** Start of Dataset entries **

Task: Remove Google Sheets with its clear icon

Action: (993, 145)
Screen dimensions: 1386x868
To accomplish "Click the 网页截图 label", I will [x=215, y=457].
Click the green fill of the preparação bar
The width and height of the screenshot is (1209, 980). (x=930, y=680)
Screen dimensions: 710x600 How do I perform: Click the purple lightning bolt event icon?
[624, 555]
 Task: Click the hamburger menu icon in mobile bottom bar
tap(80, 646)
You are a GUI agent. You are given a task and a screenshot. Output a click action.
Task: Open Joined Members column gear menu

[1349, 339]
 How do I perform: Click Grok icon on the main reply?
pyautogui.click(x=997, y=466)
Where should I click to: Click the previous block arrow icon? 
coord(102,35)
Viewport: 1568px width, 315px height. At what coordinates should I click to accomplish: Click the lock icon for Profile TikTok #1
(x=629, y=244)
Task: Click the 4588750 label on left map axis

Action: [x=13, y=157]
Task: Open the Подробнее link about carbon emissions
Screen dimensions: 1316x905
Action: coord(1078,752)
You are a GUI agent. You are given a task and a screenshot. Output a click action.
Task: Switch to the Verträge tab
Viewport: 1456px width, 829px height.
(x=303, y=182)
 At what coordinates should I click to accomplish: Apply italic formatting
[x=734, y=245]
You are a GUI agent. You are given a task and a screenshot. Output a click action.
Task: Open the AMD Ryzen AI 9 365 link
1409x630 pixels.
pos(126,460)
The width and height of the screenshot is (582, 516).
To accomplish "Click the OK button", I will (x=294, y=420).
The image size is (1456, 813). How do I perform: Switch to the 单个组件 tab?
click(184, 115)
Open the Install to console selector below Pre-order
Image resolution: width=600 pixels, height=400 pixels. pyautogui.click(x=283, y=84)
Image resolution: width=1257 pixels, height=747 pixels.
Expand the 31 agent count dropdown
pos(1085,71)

** End of Dataset entries **

Could you reproduce every item above word for word, from the first to the last?

Task: Remove Google Sheets with its clear icon

Action: (993, 145)
Screen dimensions: 1386x868
To accomplish "Click the 网页截图 label", I will [x=215, y=457].
Click the green fill of the preparação bar
The width and height of the screenshot is (1209, 980). (x=930, y=680)
Screen dimensions: 710x600 How do I perform: Click the purple lightning bolt event icon?
[624, 555]
 Task: Click the hamburger menu icon in mobile bottom bar
tap(80, 646)
You are a GUI agent. You are given a task and a screenshot. Output a click action.
Task: Open Joined Members column gear menu

[1349, 339]
 How do I perform: Click Grok icon on the main reply?
pyautogui.click(x=997, y=466)
Where should I click to: Click the previous block arrow icon? 
coord(102,35)
Viewport: 1568px width, 315px height. At what coordinates should I click to accomplish: Click the lock icon for Profile TikTok #1
(x=629, y=244)
Task: Click the 4588750 label on left map axis

Action: [x=13, y=157]
Task: Open the Подробнее link about carbon emissions
Screen dimensions: 1316x905
Action: coord(1078,752)
You are a GUI agent. You are given a task and a screenshot. Output a click action.
Task: Switch to the Verträge tab
Viewport: 1456px width, 829px height.
(x=303, y=182)
 At what coordinates should I click to accomplish: Apply italic formatting
[x=734, y=245]
You are a GUI agent. You are given a task and a screenshot. Output a click action.
Task: Open the AMD Ryzen AI 9 365 link
1409x630 pixels.
pos(126,460)
The width and height of the screenshot is (582, 516).
To accomplish "Click the OK button", I will (x=294, y=420).
The image size is (1456, 813). How do I perform: Switch to the 单个组件 tab?
click(184, 115)
Open the Install to console selector below Pre-order
Image resolution: width=600 pixels, height=400 pixels. pyautogui.click(x=283, y=84)
Image resolution: width=1257 pixels, height=747 pixels.
Expand the 31 agent count dropdown
pos(1085,71)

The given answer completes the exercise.